Milano 6 Marzo – Grazie. Semplicemente grazie. Per l’emozione e il risveglio di coscienza politica nel cittadino qualunque.  Per quel conversare lineare e chiaro che caratterizza i tuoi discorsi, con quella determinazione che era una sicurezza di buona volontà. Il tuo elettore ha sempre visto prima l’uomo e poi il politico. Per la trasparenza, la simpatia, la coerenza. Forza Italia ha attraversato il tempo scalando montagne e smarrendo la strada in un deserto. Ma anche nel silenzio di un’attesa che sembrava infinita, Berlusconi c’era. Con le sue intuizioni geniali, la sua capacità di mediazione, la sua lucidità pragmatica. E il ritorno è stato da protagonista assoluto, con un programma rivoluzionario, con una sensibilità per giovani e anziani, dopo aver cancellato le tante ingiustizie degli ultimi anni, ponendo come prioritario il bene del Paese. Con generosità, con totale disponibilità. Non eri candidato in prima persona e, forse, per questo il voto è stato al di sotto delle aspettative. Ma in queste ore di inevitabile delusione, è giusto confermarti la nostra fiducia. E’ stata una campagna elettorale combattuta e Berlusconi è stato un leone.

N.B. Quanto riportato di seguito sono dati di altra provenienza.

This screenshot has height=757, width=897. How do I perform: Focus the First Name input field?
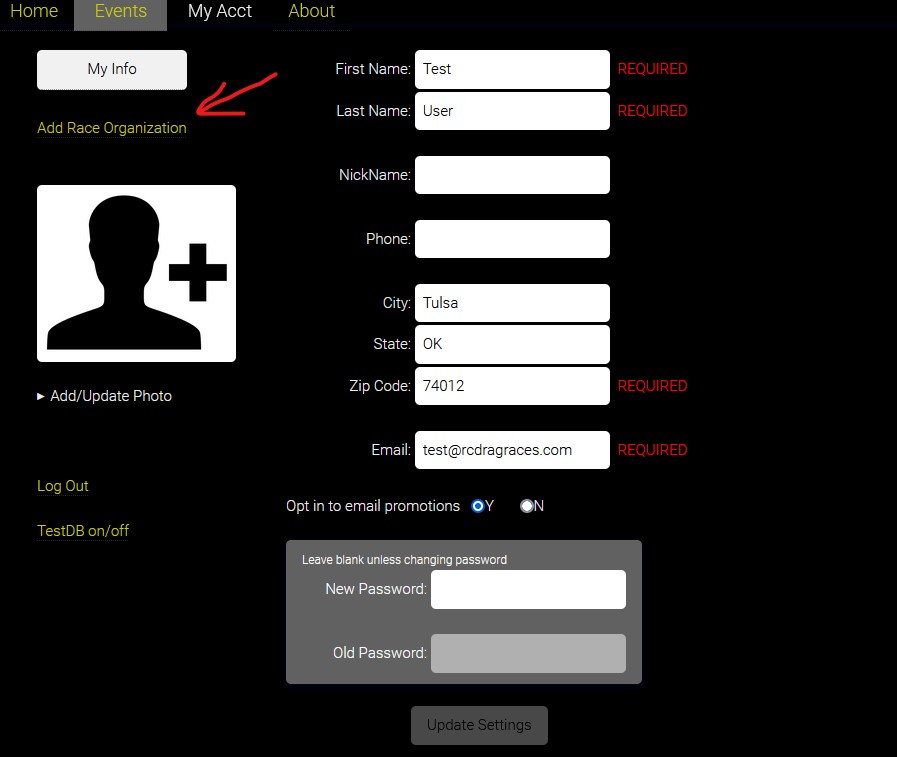pos(512,69)
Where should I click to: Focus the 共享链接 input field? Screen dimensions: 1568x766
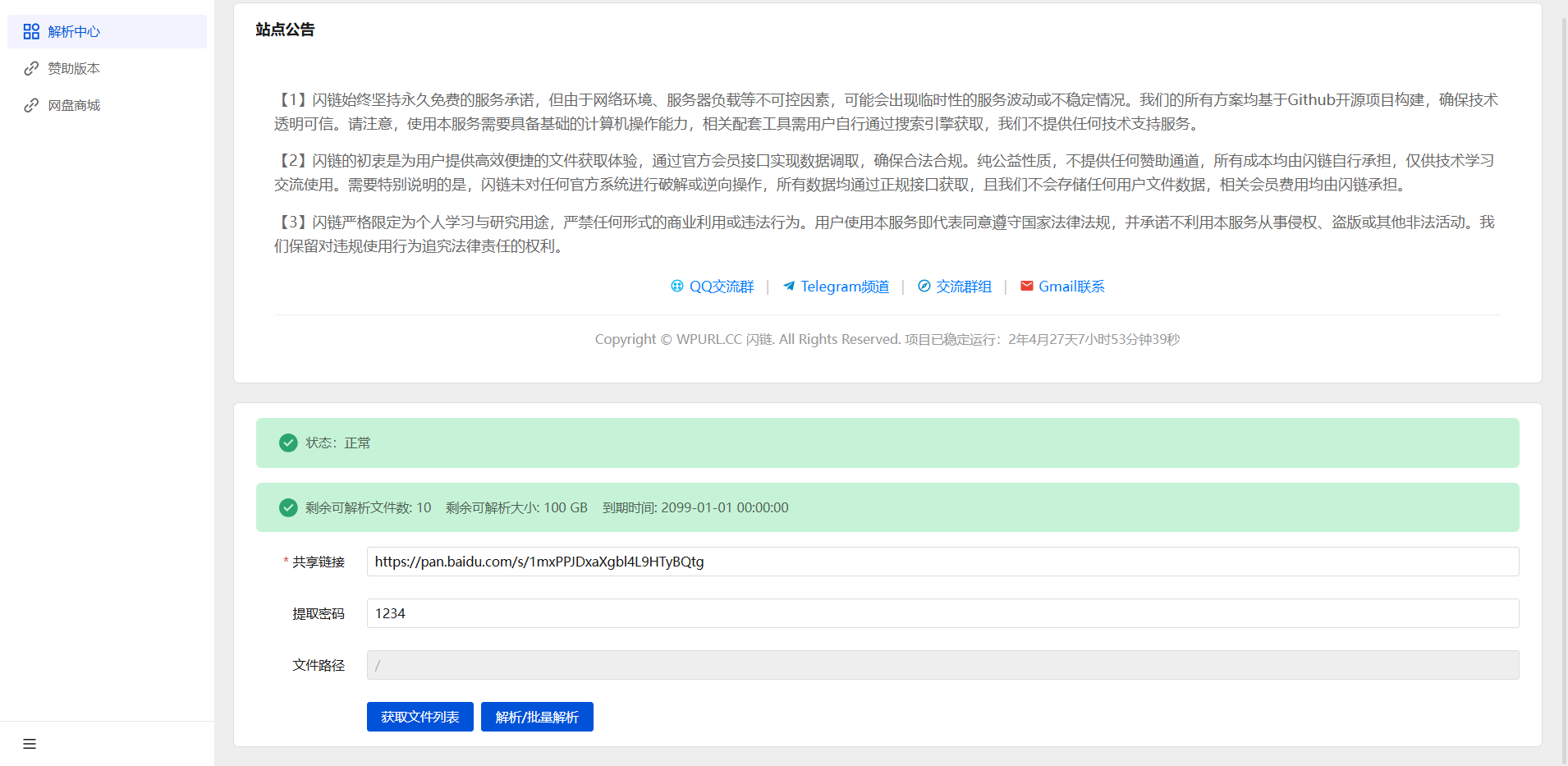point(942,562)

Grazie per l’abnegazione e l’amore per l’Italia

Un’elettrice di Forza Italia

1 thought on “Un grazie a Silvio Berlusconi

  1. Certo, condivido pienamente, sempre grazie a Berlusconi, in fondo senza di lui il c.d. non avrebbe avuto il risultato ottenuto, ma non solo.
    A mio parere, però, questa volta B. è stato eccessivamente moderato e non ha saputo trasmettere a quella parte del paese, che ne aveva bisogno, quali erano le proposte concrete per il sud e per contrastare la strapotenza dell’UE verso il ns paese. In sostanza si è proposto troppo come funzionario dell’UE. Quei politici invece, che hanno seguito la strada del contrasto all’UE e hanno saputo offrire al sud il solito obolo che permetterà loro di non lavorare e vivere di rendita a spese del nord hanno ottenuto maggior successo.
    In sostanza B. per molti italiani del sud non è riuscito a parlare alla pancia e per molti del nord alla testa.